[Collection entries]
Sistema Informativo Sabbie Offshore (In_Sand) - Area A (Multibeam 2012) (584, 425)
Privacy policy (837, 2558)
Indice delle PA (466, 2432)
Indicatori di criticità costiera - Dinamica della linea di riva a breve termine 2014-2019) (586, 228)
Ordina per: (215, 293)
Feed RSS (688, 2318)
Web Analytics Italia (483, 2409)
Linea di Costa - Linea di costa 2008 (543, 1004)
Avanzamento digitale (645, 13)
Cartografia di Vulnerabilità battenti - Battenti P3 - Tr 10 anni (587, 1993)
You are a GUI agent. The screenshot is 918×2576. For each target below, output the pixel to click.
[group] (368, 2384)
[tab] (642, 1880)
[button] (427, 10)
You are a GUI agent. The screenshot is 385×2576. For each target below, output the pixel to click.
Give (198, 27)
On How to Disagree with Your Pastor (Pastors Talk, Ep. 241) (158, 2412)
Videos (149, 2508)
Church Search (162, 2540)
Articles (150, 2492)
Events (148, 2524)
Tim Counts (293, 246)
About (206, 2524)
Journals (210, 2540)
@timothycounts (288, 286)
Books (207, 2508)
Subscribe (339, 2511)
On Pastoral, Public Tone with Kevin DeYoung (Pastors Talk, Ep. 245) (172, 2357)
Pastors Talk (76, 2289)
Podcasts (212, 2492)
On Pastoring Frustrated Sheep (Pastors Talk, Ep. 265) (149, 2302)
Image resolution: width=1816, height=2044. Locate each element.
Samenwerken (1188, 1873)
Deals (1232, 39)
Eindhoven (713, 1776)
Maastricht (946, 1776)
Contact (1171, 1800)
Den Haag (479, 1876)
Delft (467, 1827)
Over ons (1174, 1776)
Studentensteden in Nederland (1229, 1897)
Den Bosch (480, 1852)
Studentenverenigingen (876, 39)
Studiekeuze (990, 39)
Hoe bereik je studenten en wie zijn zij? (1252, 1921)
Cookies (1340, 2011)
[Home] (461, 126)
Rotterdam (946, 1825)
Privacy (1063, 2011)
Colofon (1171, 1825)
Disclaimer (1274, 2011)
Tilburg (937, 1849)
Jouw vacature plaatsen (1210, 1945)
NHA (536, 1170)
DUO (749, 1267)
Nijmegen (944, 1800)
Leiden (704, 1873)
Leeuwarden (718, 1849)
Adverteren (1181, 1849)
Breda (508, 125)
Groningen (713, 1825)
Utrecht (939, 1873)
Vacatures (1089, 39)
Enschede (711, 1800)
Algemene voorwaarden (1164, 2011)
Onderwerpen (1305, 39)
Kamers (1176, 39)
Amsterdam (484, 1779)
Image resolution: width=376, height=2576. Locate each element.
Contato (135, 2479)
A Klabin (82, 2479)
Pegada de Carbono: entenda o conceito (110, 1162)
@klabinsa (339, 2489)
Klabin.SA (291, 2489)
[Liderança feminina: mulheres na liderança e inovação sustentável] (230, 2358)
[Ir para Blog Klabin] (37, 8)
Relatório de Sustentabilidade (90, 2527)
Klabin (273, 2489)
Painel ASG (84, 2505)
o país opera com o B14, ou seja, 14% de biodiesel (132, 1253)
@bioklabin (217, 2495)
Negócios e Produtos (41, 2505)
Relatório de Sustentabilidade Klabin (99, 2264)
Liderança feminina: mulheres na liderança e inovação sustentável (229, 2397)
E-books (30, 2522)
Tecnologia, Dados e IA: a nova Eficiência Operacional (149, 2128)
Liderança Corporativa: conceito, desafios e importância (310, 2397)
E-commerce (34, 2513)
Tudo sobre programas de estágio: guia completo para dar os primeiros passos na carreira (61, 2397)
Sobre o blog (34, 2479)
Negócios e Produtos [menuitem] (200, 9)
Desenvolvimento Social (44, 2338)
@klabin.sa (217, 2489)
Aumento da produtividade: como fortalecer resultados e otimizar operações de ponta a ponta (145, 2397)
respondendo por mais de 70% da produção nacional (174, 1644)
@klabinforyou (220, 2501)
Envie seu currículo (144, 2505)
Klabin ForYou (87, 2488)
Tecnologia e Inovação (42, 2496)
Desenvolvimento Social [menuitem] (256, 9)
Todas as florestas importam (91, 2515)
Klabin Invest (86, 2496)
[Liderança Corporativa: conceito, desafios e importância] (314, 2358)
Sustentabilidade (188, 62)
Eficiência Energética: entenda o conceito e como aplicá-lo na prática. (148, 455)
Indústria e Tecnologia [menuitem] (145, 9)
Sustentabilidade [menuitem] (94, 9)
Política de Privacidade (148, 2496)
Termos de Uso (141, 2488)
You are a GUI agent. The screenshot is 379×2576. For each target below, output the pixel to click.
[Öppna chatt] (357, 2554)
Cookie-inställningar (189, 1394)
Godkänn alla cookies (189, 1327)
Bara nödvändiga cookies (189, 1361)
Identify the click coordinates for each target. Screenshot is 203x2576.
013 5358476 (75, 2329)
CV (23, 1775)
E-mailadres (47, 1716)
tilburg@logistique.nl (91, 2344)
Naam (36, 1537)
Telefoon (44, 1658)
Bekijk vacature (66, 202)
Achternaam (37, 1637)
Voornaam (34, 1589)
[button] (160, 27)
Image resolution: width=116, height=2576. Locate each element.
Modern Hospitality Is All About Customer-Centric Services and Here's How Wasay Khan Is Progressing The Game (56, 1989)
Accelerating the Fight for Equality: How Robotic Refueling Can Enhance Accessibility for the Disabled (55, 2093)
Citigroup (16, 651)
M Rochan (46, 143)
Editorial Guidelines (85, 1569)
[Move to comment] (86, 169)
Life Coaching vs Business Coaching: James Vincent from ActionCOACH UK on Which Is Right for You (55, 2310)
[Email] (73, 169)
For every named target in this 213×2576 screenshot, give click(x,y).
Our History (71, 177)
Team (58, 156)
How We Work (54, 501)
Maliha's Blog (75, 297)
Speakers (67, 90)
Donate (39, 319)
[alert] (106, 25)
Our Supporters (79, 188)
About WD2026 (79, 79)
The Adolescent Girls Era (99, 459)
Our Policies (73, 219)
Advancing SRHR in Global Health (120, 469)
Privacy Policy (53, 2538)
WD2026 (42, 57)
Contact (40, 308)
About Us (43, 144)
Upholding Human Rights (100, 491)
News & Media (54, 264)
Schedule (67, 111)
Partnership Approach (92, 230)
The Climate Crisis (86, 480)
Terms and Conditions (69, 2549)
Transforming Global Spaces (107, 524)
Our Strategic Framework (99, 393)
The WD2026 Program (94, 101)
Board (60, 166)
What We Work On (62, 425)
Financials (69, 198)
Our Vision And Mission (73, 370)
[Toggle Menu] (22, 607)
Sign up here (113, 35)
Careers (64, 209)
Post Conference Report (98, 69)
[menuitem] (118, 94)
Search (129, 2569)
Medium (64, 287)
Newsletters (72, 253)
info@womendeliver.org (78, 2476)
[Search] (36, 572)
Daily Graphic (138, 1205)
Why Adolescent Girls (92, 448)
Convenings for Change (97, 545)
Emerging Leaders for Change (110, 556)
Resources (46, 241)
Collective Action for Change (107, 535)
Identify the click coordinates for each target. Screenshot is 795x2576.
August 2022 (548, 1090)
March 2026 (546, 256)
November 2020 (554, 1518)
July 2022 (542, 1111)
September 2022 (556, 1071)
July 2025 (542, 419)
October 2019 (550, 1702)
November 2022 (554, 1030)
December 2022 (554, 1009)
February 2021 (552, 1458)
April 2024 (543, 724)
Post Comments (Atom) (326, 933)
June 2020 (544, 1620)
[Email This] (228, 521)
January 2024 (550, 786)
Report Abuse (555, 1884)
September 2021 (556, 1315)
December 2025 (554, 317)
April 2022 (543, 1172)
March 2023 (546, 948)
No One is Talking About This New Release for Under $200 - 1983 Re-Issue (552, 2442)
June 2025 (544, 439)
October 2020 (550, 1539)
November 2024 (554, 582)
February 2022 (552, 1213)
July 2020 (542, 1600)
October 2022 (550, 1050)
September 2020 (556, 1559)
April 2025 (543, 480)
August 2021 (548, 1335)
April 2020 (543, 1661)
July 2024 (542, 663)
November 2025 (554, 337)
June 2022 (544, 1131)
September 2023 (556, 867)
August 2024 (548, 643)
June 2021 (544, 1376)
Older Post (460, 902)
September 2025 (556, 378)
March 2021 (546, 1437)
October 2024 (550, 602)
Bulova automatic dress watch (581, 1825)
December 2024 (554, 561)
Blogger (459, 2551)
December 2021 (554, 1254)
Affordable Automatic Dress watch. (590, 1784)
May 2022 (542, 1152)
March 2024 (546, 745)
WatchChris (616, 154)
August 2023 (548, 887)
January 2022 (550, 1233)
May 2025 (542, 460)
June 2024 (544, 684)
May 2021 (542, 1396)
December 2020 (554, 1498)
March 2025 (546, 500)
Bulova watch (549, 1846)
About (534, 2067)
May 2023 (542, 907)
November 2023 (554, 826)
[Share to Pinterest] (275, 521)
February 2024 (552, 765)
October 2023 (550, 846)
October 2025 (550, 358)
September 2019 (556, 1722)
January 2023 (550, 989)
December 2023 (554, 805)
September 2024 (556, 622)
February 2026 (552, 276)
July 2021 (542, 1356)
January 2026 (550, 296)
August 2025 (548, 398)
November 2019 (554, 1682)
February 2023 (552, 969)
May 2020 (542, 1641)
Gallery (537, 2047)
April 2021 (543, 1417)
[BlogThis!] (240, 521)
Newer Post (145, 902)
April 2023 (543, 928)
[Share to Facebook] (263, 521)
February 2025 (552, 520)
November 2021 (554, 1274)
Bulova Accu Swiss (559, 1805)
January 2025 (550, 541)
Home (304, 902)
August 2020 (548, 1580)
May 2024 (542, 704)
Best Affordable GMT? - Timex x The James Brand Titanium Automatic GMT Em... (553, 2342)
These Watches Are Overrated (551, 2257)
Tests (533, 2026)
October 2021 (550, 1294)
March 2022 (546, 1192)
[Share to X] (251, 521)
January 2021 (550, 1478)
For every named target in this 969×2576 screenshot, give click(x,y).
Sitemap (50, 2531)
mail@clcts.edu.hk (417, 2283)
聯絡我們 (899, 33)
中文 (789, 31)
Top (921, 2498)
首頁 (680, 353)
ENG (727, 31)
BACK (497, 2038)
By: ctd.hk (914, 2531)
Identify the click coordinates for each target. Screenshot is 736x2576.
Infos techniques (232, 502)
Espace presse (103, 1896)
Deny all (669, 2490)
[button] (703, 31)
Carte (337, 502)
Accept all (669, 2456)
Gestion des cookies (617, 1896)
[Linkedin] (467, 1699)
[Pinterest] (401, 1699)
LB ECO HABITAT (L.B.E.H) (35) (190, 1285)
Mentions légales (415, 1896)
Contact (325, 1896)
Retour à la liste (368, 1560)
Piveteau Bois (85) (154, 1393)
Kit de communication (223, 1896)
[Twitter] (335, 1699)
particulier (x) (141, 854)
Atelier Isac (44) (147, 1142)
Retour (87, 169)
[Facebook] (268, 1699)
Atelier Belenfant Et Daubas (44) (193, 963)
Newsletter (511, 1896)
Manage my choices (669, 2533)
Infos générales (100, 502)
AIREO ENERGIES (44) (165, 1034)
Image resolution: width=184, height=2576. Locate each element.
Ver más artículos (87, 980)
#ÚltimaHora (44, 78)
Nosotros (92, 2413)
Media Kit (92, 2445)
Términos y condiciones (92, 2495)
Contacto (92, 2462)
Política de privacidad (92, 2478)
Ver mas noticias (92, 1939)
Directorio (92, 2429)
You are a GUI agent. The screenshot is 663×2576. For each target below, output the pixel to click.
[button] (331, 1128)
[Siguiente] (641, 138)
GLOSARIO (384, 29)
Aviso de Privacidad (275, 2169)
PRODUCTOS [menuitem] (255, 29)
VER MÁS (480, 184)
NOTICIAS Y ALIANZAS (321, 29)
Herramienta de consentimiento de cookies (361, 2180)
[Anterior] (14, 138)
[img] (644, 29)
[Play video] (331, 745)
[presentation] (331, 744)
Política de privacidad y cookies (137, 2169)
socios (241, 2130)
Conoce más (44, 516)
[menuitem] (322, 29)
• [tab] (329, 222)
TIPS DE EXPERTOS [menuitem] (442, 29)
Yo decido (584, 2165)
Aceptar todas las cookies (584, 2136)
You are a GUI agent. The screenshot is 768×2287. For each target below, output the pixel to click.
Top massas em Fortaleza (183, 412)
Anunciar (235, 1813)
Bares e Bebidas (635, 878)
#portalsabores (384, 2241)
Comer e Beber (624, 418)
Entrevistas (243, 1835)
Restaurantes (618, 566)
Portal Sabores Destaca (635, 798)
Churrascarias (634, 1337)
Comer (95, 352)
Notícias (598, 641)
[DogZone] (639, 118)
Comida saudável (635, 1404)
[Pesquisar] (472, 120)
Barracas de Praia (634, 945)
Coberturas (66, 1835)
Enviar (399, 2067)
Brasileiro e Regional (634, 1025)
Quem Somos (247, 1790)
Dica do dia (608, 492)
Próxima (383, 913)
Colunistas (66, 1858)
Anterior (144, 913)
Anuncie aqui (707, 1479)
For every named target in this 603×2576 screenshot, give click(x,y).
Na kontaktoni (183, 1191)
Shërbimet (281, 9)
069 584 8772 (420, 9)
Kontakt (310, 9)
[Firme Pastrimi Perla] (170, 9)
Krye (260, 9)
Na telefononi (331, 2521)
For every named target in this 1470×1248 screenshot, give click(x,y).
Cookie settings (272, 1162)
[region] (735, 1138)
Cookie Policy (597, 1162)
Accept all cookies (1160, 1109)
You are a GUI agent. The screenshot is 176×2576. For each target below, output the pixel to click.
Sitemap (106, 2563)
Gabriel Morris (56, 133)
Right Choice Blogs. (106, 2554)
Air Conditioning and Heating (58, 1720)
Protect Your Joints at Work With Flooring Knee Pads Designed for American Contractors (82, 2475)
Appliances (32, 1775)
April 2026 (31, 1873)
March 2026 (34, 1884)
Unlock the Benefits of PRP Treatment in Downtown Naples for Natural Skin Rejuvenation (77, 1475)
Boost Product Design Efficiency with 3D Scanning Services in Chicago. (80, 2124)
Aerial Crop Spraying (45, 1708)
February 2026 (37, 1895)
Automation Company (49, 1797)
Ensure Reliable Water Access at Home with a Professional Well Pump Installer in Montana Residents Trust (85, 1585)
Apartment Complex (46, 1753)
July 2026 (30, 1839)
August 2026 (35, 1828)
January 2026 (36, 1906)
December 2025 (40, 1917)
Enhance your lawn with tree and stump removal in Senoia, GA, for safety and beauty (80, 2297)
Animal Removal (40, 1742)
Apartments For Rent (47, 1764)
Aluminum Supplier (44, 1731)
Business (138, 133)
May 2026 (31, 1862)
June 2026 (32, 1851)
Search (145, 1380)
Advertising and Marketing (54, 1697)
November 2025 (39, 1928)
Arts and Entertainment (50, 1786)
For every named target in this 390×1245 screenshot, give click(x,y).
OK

ASSIGNMENT:
With the line that has "November 2021 (554, 1274)" as the first and the line that has "NOTICIAS Y ALIANZAS (321, 29)" as the last, repeat exactly that run of lines above and no more.

TASK SOLUTION:
November 2021 (554, 1274)
Bulova Accu Swiss (559, 1805)
January 2025 (550, 541)
Home (304, 902)
August 2020 (548, 1580)
May 2024 (542, 704)
Best Affordable GMT? - Timex x The James Brand Titanium Automatic GMT Em... (553, 2342)
These Watches Are Overrated (551, 2257)
Tests (533, 2026)
October 2021 (550, 1294)
March 2022 (546, 1192)
[Share to X] (251, 521)
January 2021 (550, 1478)
For every named target in this 969×2576 screenshot, give click(x,y).
Sitemap (50, 2531)
mail@clcts.edu.hk (417, 2283)
聯絡我們 (899, 33)
中文 (789, 31)
Top (921, 2498)
首頁 (680, 353)
ENG (727, 31)
BACK (497, 2038)
By: ctd.hk (914, 2531)
Identify the click coordinates for each target. Screenshot is 736x2576.
Infos techniques (232, 502)
Espace presse (103, 1896)
Deny all (669, 2490)
[button] (703, 31)
Carte (337, 502)
Accept all (669, 2456)
Gestion des cookies (617, 1896)
[Linkedin] (467, 1699)
[Pinterest] (401, 1699)
LB ECO HABITAT (L.B.E.H) (35) (190, 1285)
Mentions légales (415, 1896)
Contact (325, 1896)
Retour à la liste (368, 1560)
Piveteau Bois (85) (154, 1393)
Kit de communication (223, 1896)
[Twitter] (335, 1699)
particulier (x) (141, 854)
Atelier Isac (44) (147, 1142)
Retour (87, 169)
[Facebook] (268, 1699)
Atelier Belenfant Et Daubas (44) (193, 963)
Newsletter (511, 1896)
Manage my choices (669, 2533)
Infos générales (100, 502)
AIREO ENERGIES (44) (165, 1034)
Image resolution: width=184, height=2576. Locate each element.
Ver más artículos (87, 980)
#ÚltimaHora (44, 78)
Nosotros (92, 2413)
Media Kit (92, 2445)
Términos y condiciones (92, 2495)
Contacto (92, 2462)
Política de privacidad (92, 2478)
Ver mas noticias (92, 1939)
Directorio (92, 2429)
You are a GUI agent. The screenshot is 663×2576. For each target below, output the pixel to click.
[button] (331, 1128)
[Siguiente] (641, 138)
GLOSARIO (384, 29)
Aviso de Privacidad (275, 2169)
PRODUCTOS [menuitem] (255, 29)
VER MÁS (480, 184)
NOTICIAS Y ALIANZAS (321, 29)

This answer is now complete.